[DATA FOR THIS TASK]

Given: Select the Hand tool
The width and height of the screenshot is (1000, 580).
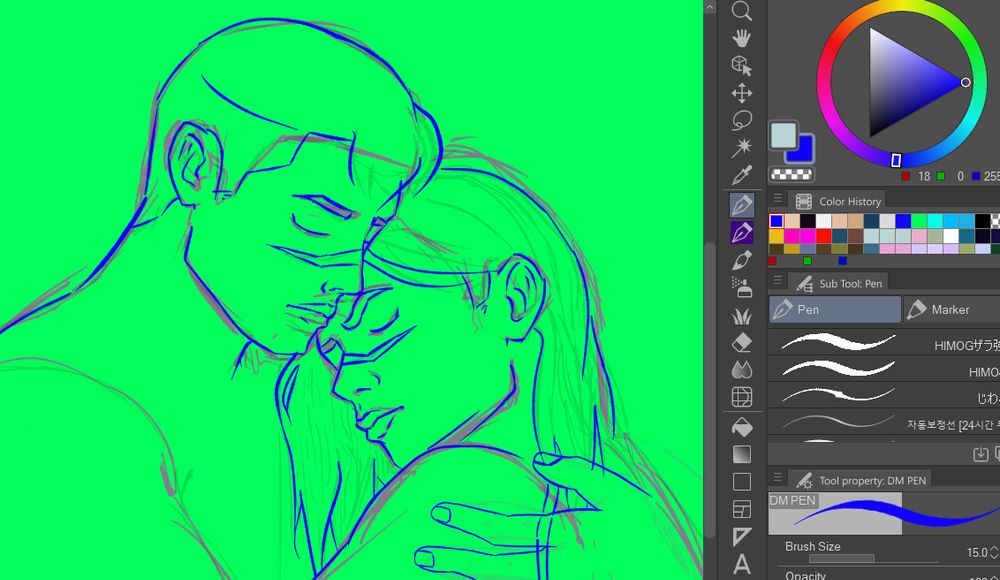Looking at the screenshot, I should pyautogui.click(x=742, y=39).
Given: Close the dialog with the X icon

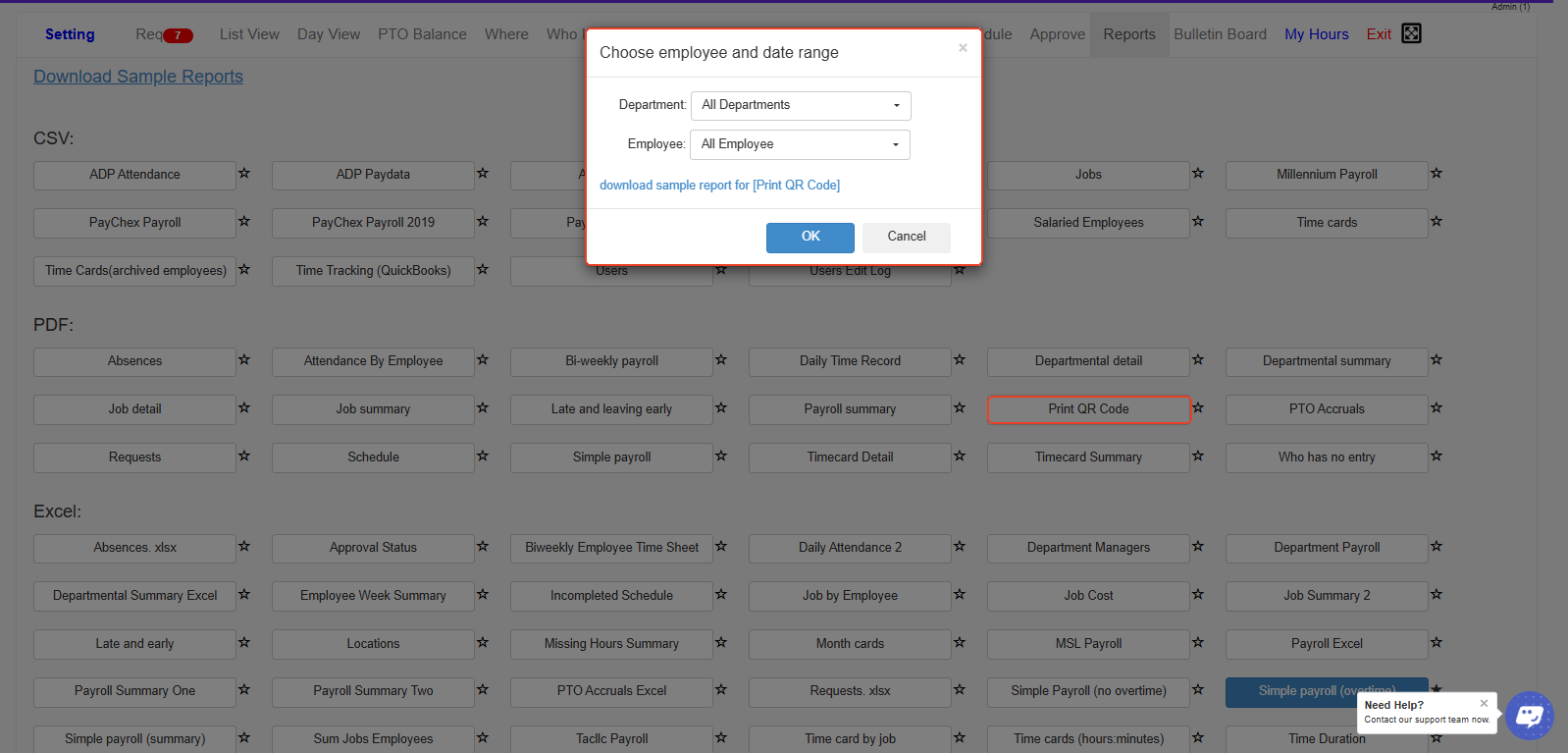Looking at the screenshot, I should (x=963, y=48).
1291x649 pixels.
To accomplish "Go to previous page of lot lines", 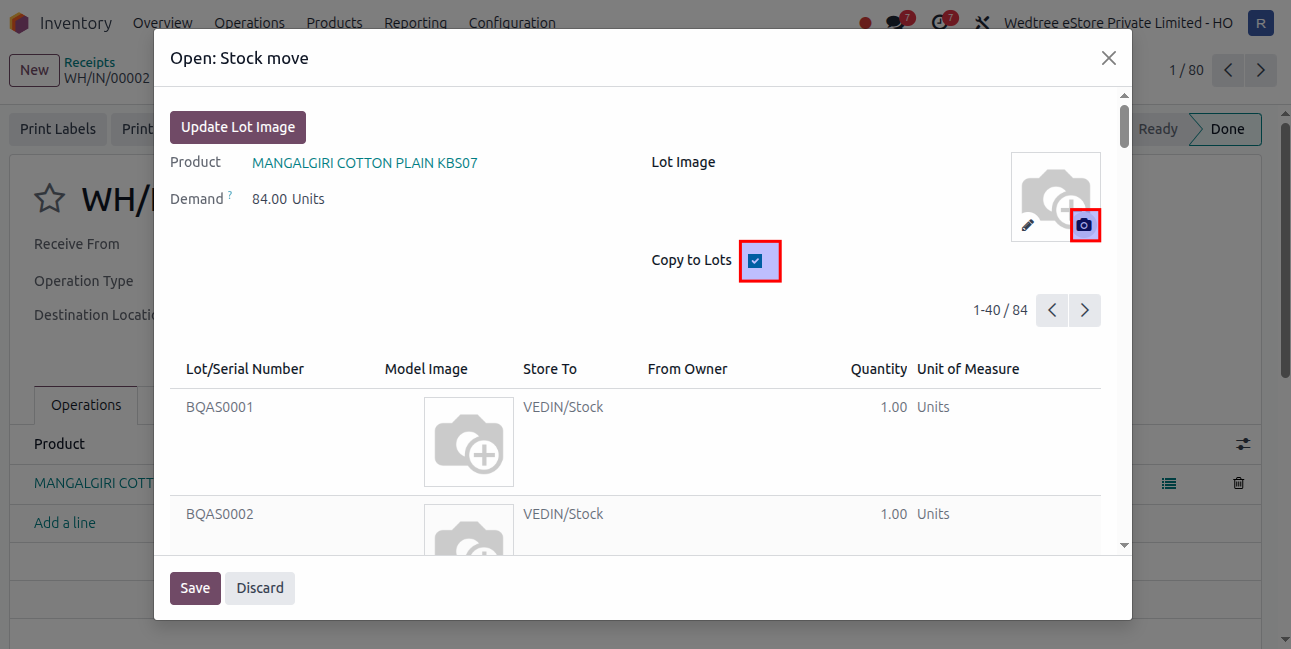I will [1052, 311].
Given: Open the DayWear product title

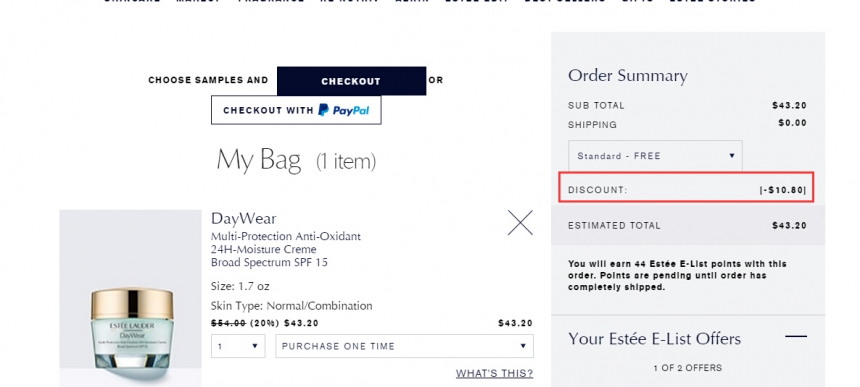Looking at the screenshot, I should [244, 218].
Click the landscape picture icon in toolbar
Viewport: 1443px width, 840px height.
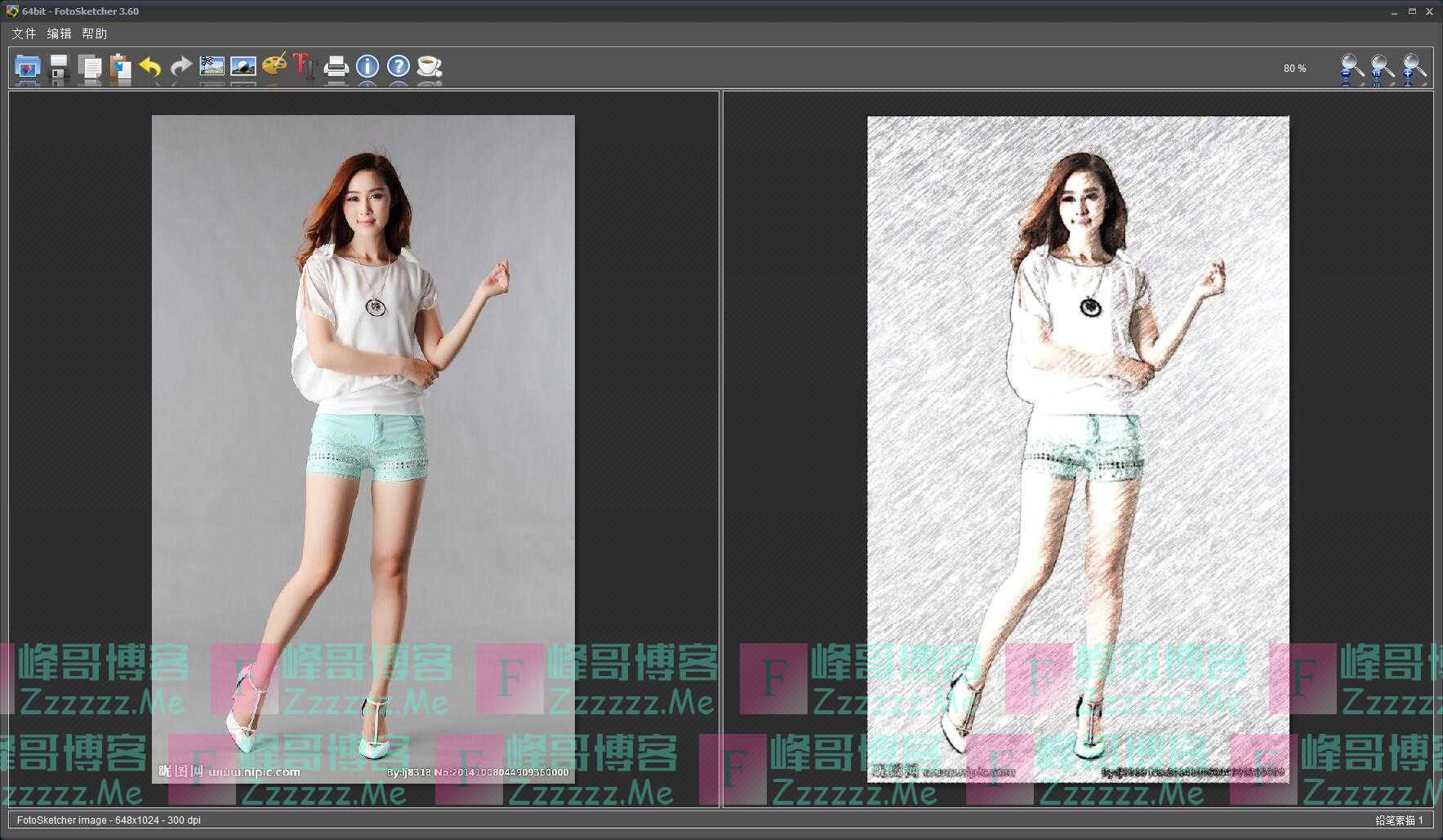click(243, 66)
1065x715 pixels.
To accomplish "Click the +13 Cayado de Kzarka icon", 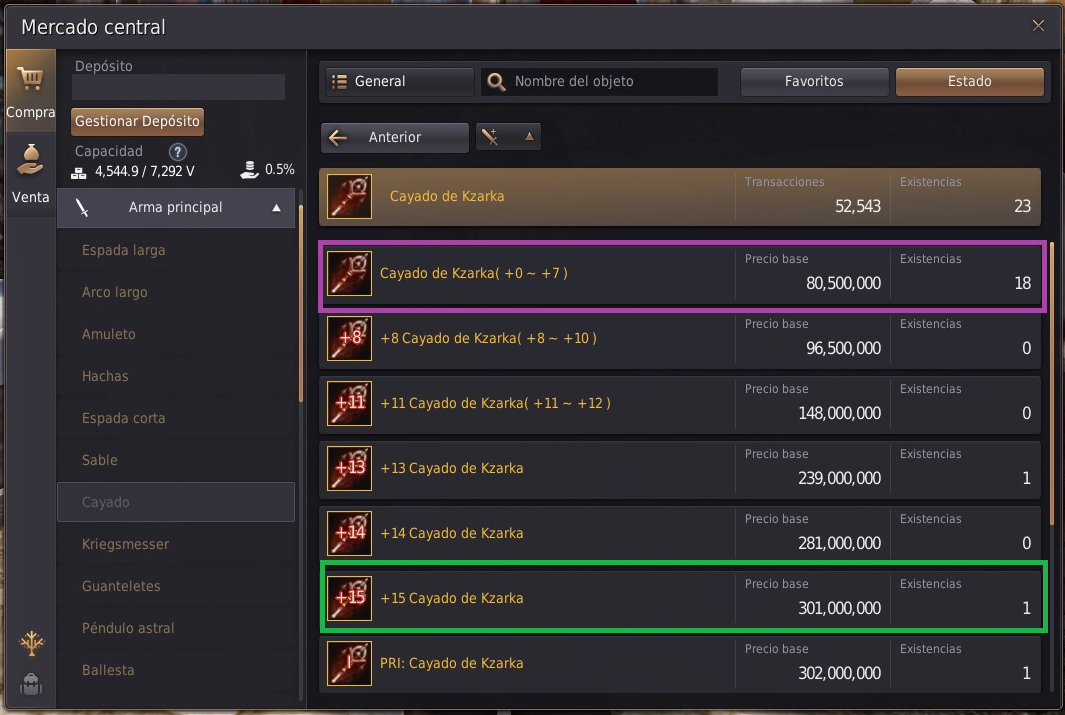I will [x=349, y=469].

[/DATA FOR THIS TASK]

» WHAT THIS TASK INVOLVES
With pictures removed, write out exactly each line of the entries from the first through the line that holds "1291x649 pixels.".

» EXPECTED ANSWER
Given: Select the Hand tool
The width and height of the screenshot is (1000, 580).
Looking at the screenshot, I should pyautogui.click(x=742, y=39).
Given: Close the dialog with the X icon

Looking at the screenshot, I should (x=963, y=48).
1291x649 pixels.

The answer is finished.